Alteration of sphingolipids in biofluids: Implications for neurodegenerative Diseases

Abstract

Sphingolipids (SL) modulate several cellular processes including cell death, proliferation and autophagy. The conversion of sphingomyelin (SM) to ceramide and the balance between ceramide and sphingosine-1-phosphate (S1P), also known as the SL rheostat, have been associated with oxidative stress and neurodegeneration. Research in the last decade has focused on the possibility of targeting the SL metabolism as a therapeutic option; and SL levels in biofluids, including serum, plasma, and cerebrospinal fluid (CSF), have been measured in several neurodegenerative diseases with the aim of finding a diagnostic or prognostic marker. Previous reviews focused on results from diseases such as Alzheimer’s Disease (AD), evaluated total SL or species levels in human biofluids, post-mortem tissues and/or animal models.
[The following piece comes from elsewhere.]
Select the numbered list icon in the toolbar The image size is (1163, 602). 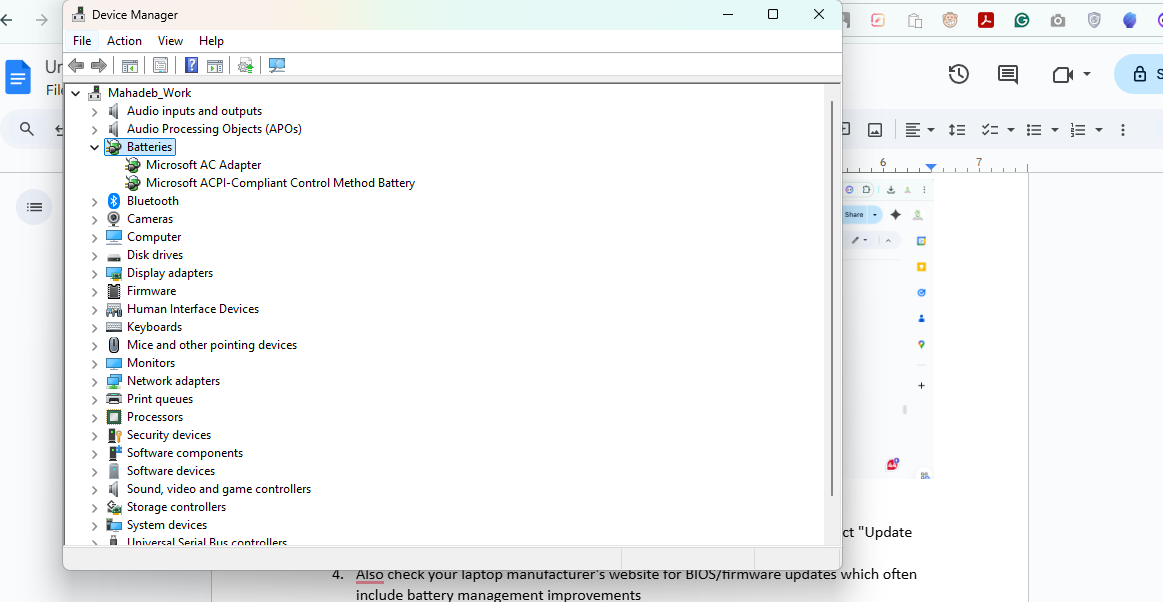click(1076, 129)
However, a comprehensive review of SL alterations comparing results from several neurodegenerative diseases is lacking. The present work compiles data from circulating sphingolipidomic studies and attempts to elucidate a possible connection between certain SL species and neurodegeneration processes. Furthermore, the effects of ceramide species according to their acyl-chain length in cellular pathways such as apoptosis and proliferation are discussed in order to understand the impact of the level alteration in specific species. Finally, enzymatic regulations and the possible influence of insulin resistance in the level alteration of SL are evaluated.